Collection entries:
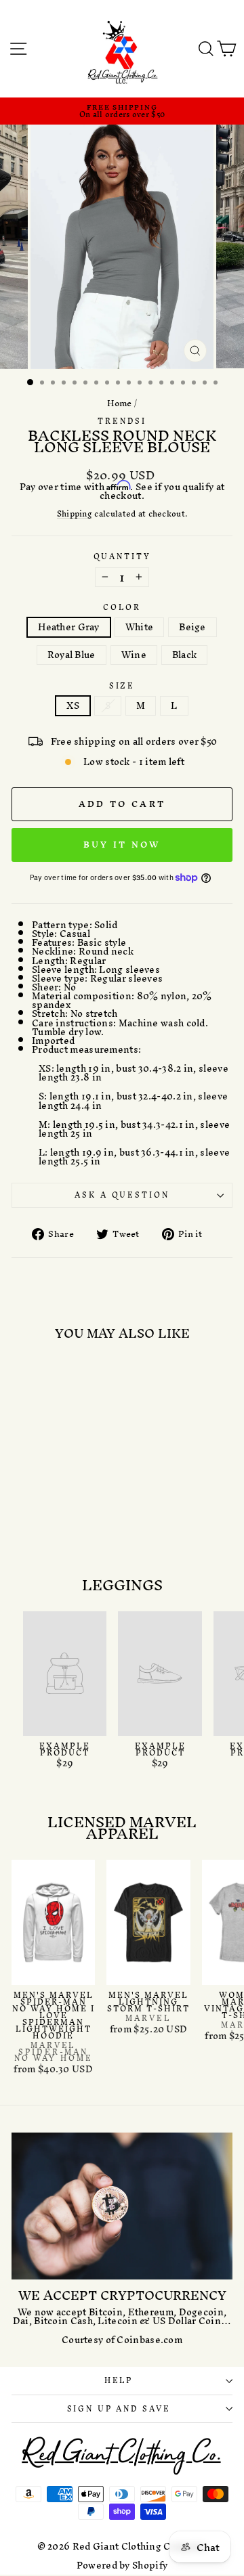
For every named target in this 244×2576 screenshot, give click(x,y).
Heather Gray (69, 627)
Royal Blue (71, 655)
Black (184, 655)
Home (119, 403)
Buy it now (122, 844)
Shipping (74, 514)
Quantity (122, 557)
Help (118, 2380)
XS (72, 706)
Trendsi (122, 421)
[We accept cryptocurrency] (122, 2206)
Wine (133, 655)
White (139, 627)
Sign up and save (119, 2409)
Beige (192, 627)
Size (122, 686)
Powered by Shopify (122, 2565)
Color (121, 607)
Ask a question (122, 1195)
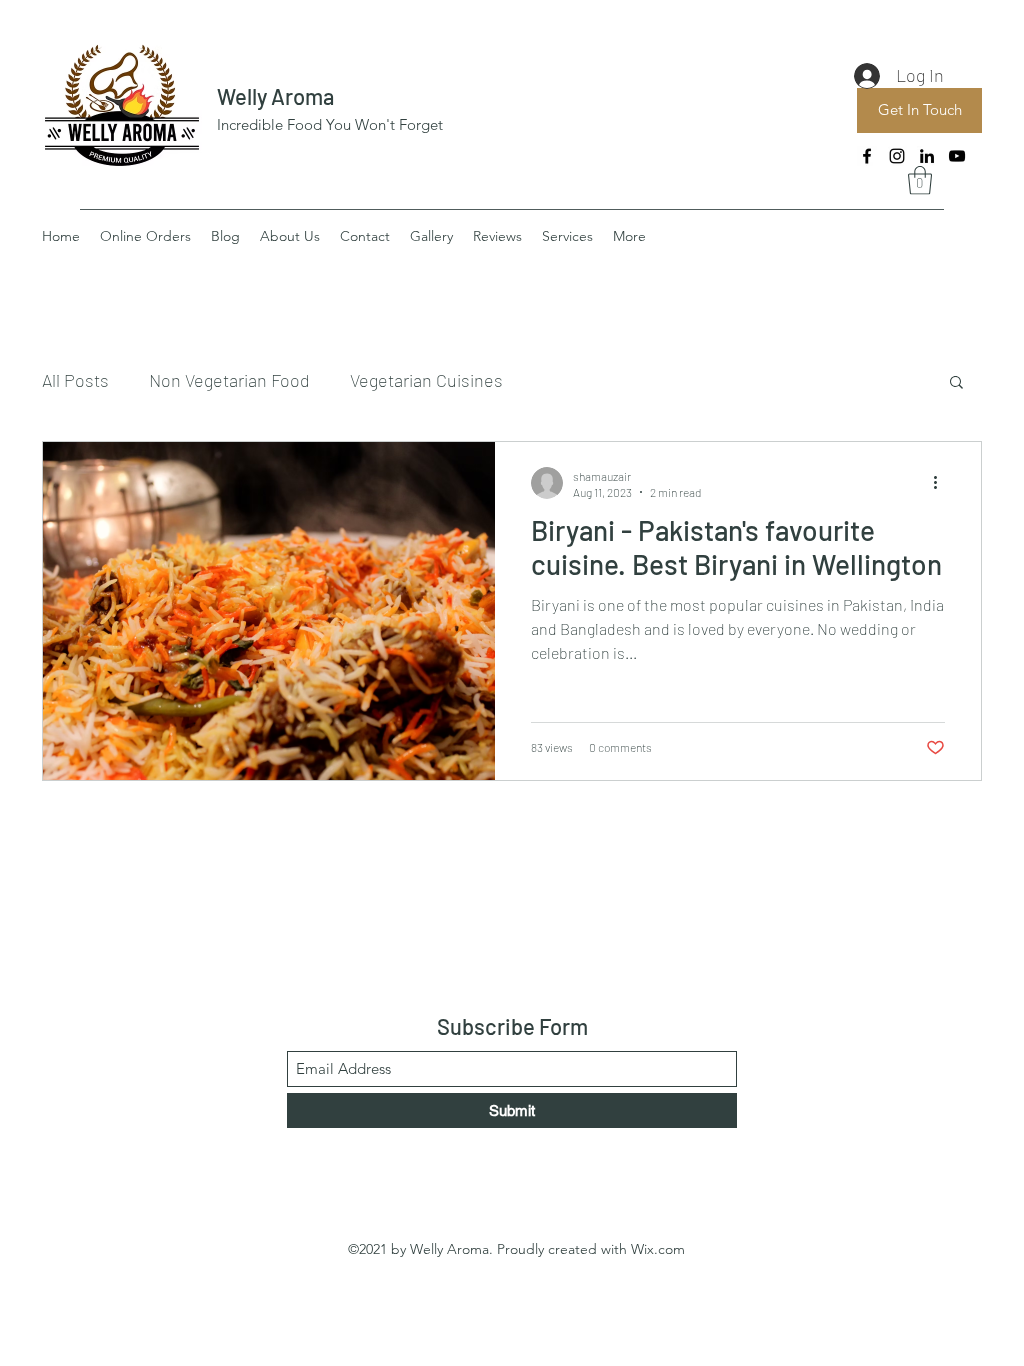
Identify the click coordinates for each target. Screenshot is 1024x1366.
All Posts (75, 380)
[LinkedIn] (927, 156)
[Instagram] (897, 156)
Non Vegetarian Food (229, 380)
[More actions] (942, 483)
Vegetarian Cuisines (426, 380)
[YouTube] (957, 156)
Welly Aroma (275, 96)
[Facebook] (867, 156)
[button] (920, 180)
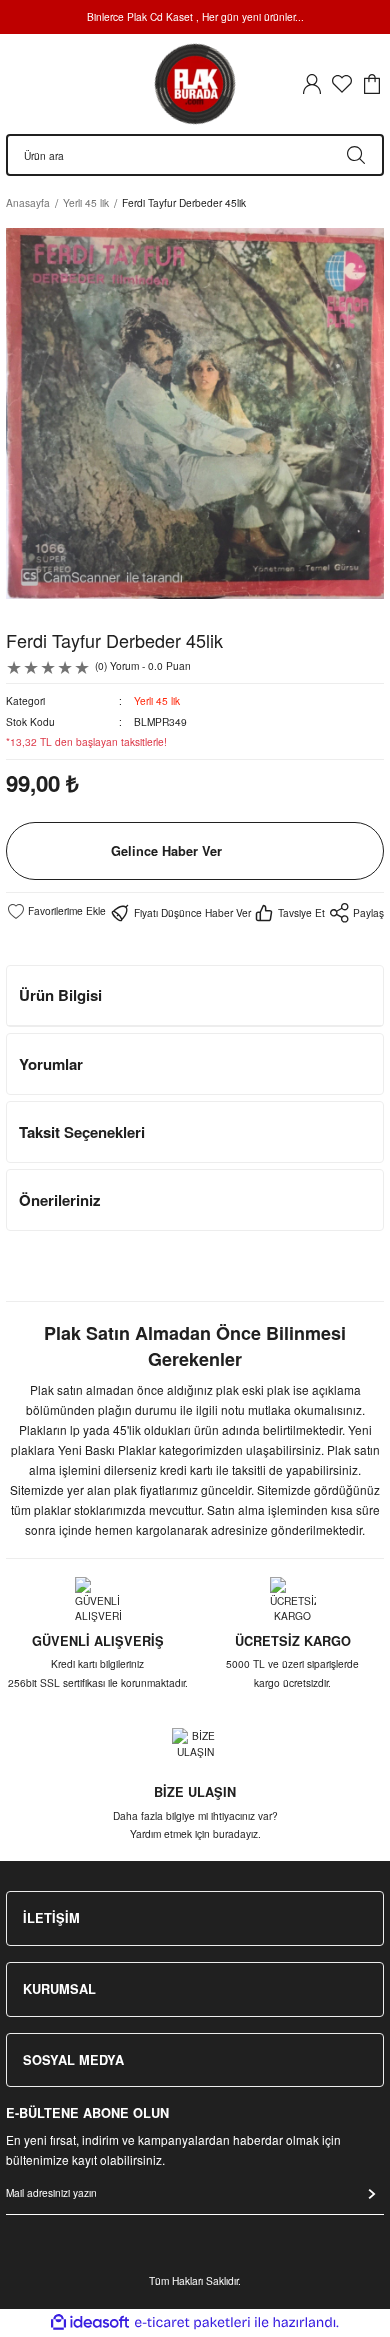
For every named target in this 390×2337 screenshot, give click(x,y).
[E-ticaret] (192, 2322)
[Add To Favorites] (56, 911)
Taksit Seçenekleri (82, 1132)
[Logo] (195, 84)
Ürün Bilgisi (60, 995)
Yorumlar (51, 1064)
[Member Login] (312, 84)
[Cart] (372, 84)
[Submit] (372, 2194)
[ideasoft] (90, 2323)
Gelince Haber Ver (166, 851)
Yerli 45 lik (157, 700)
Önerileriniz (60, 1200)
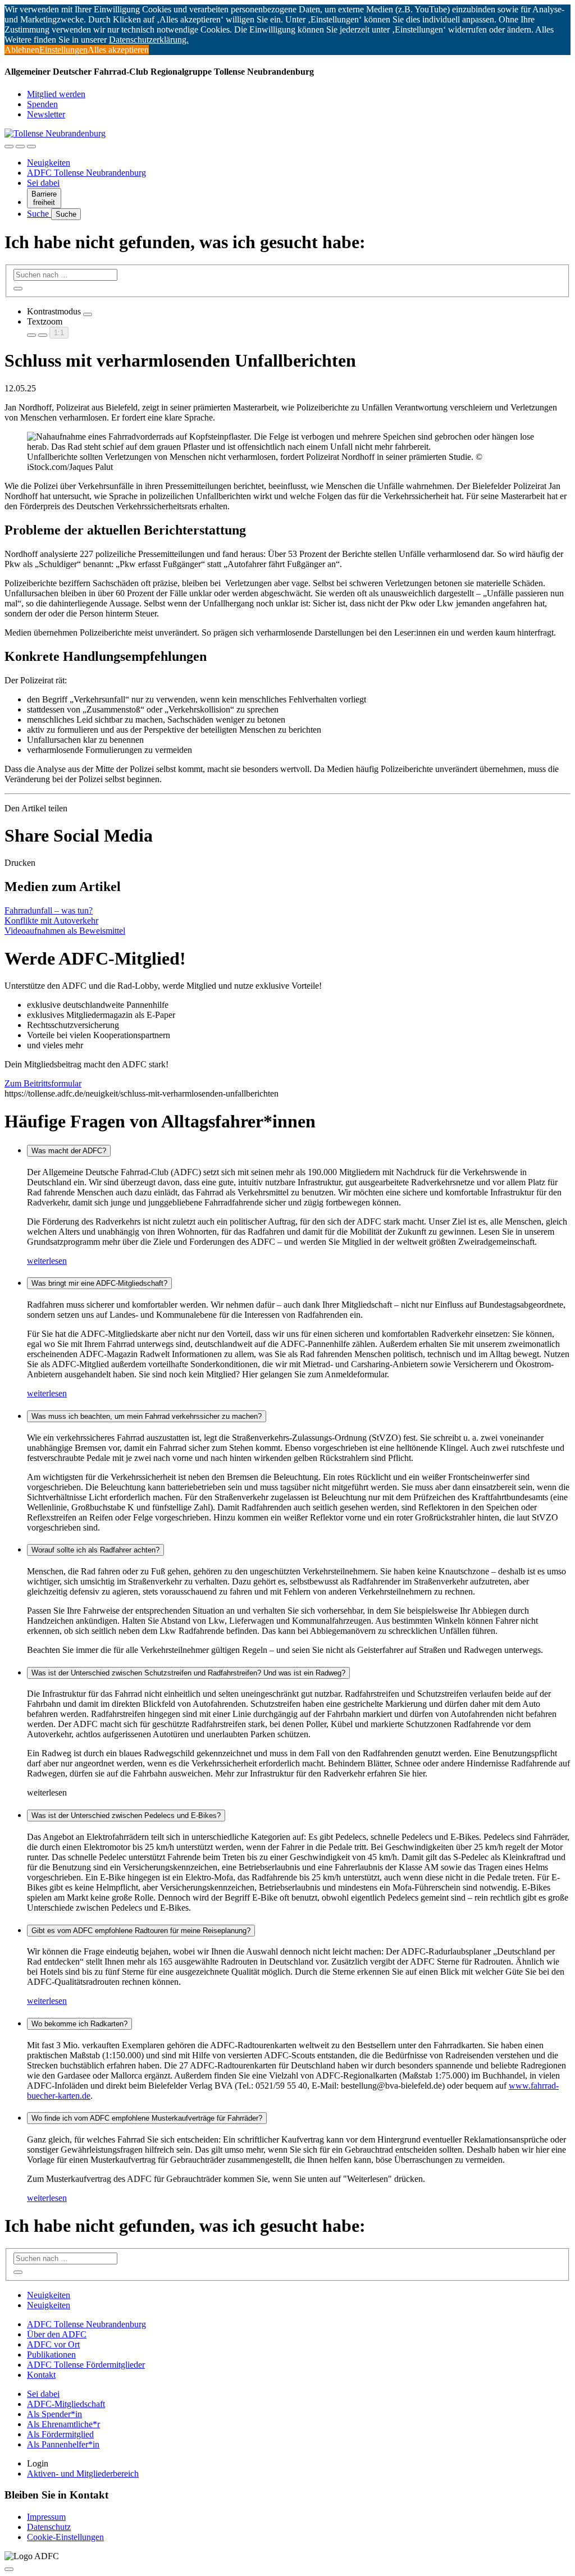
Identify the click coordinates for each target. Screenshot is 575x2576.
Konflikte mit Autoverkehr (51, 920)
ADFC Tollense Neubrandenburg (86, 172)
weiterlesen (47, 1261)
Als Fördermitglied (60, 2434)
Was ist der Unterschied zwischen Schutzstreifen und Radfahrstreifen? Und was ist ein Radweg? (188, 1673)
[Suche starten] (17, 288)
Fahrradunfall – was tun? (48, 910)
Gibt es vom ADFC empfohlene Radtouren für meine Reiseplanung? (140, 1930)
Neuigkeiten (48, 162)
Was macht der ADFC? (68, 1151)
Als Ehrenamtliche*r (63, 2424)
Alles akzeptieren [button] (118, 49)
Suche (39, 213)
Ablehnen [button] (21, 49)
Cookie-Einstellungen (65, 2537)
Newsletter (46, 114)
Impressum (46, 2517)
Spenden (42, 104)
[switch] (87, 314)
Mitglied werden (56, 94)
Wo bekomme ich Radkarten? (79, 2024)
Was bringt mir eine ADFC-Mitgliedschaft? (99, 1283)
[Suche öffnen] (20, 146)
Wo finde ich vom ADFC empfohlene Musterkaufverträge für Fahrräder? (146, 2118)
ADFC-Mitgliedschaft (66, 2404)
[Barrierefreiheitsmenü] (8, 146)
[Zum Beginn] (8, 2569)
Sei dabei (43, 183)
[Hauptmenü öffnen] (31, 146)
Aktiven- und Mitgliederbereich (83, 2473)
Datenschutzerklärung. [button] (149, 39)
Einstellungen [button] (63, 49)
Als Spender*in (54, 2414)
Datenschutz (49, 2527)
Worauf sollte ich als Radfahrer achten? (95, 1550)
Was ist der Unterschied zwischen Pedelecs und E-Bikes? (126, 1815)
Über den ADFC (56, 2334)
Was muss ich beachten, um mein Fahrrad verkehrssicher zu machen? (146, 1416)
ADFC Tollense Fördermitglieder (86, 2364)
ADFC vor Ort (53, 2344)
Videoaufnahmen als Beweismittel (64, 930)
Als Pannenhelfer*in (63, 2444)
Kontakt (41, 2374)
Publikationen (51, 2354)
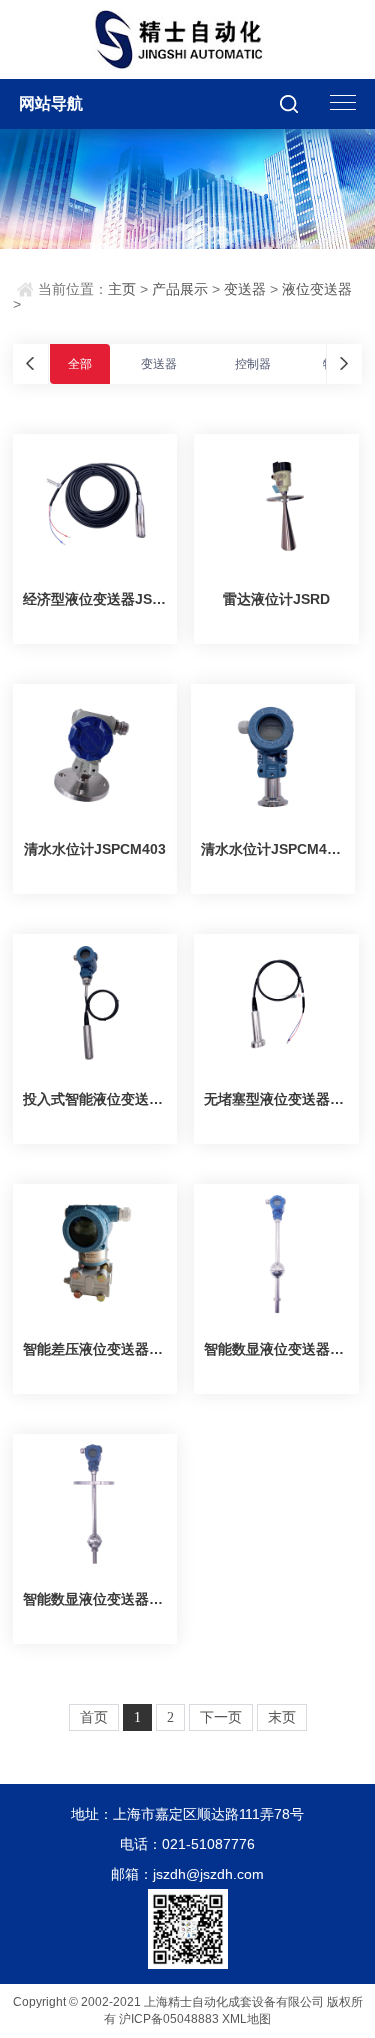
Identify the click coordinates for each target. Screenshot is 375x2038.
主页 (122, 289)
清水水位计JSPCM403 (95, 849)
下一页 (221, 1717)
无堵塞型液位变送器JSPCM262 (276, 1099)
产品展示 (180, 289)
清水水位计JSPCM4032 (273, 849)
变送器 (245, 289)
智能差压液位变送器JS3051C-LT (95, 1349)
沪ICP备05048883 (169, 2019)
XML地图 (246, 2019)
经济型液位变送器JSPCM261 (95, 599)
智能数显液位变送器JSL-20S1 (276, 1349)
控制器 (253, 364)
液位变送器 (317, 289)
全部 (80, 364)
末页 (282, 1717)
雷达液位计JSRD (276, 599)
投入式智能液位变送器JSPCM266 (95, 1099)
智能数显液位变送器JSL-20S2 (95, 1599)
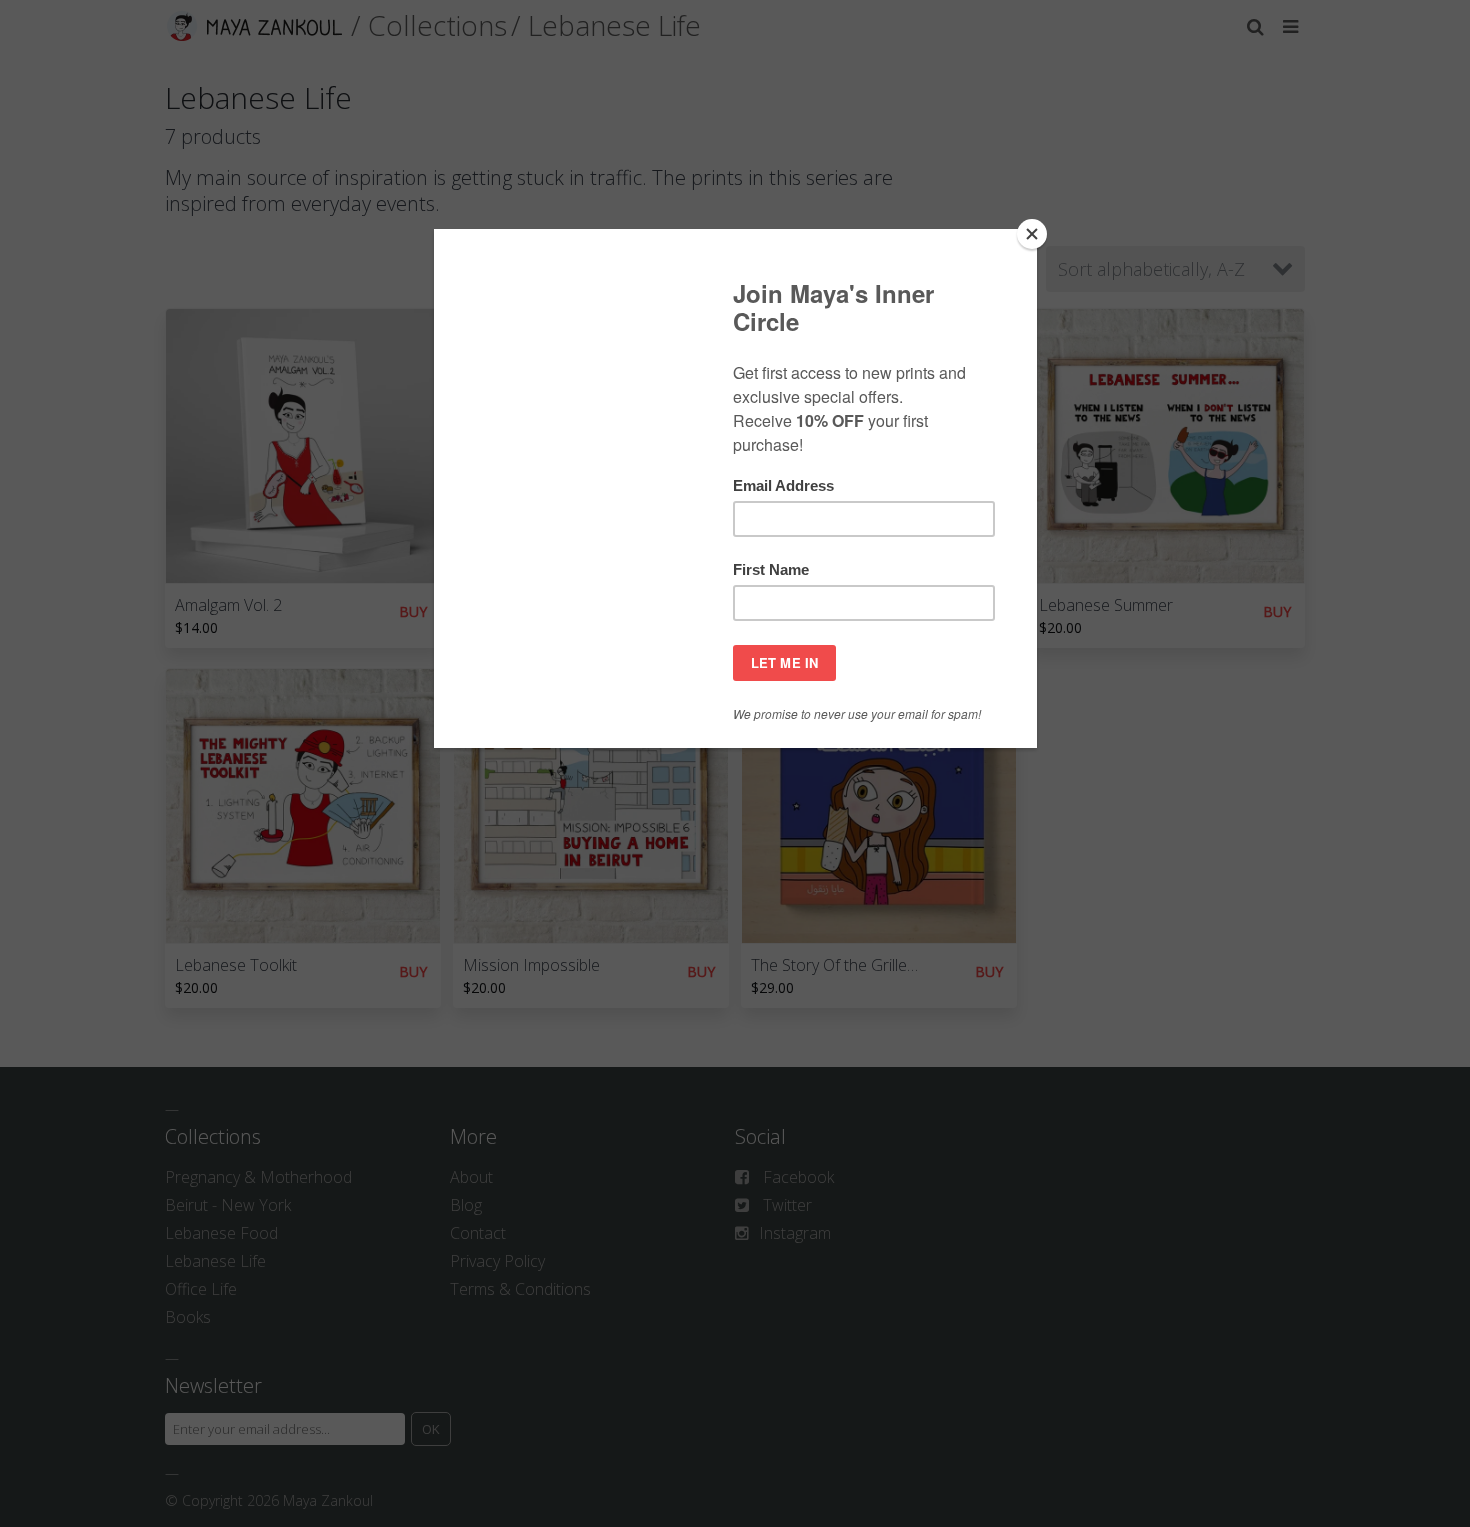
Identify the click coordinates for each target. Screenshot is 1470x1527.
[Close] (1032, 234)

PROBLEM TO WORK ON
What you return must match, character for character, the lines above from the one with "Trendsi (122, 421)" through the one with "Taksit Seçenekleri (82, 1132)", minus any pictures.

EXERCISE RESPONSE
Trendsi (122, 421)
[We accept cryptocurrency] (122, 2206)
Wine (133, 655)
White (139, 627)
Sign up and save (119, 2409)
Beige (192, 627)
Size (122, 686)
Powered by Shopify (122, 2565)
Color (121, 607)
Ask a question (122, 1195)
Identify the click coordinates for each target. Screenshot is 1024x1366.
All Posts (75, 380)
[LinkedIn] (927, 156)
[Instagram] (897, 156)
Non Vegetarian Food (229, 380)
[More actions] (942, 483)
Vegetarian Cuisines (426, 380)
[YouTube] (957, 156)
Welly Aroma (275, 96)
[Facebook] (867, 156)
[button] (920, 180)
For every named target in this 390×2337 screenshot, give click(x,y).
[E-ticaret] (192, 2322)
[Add To Favorites] (56, 911)
Taksit Seçenekleri (82, 1132)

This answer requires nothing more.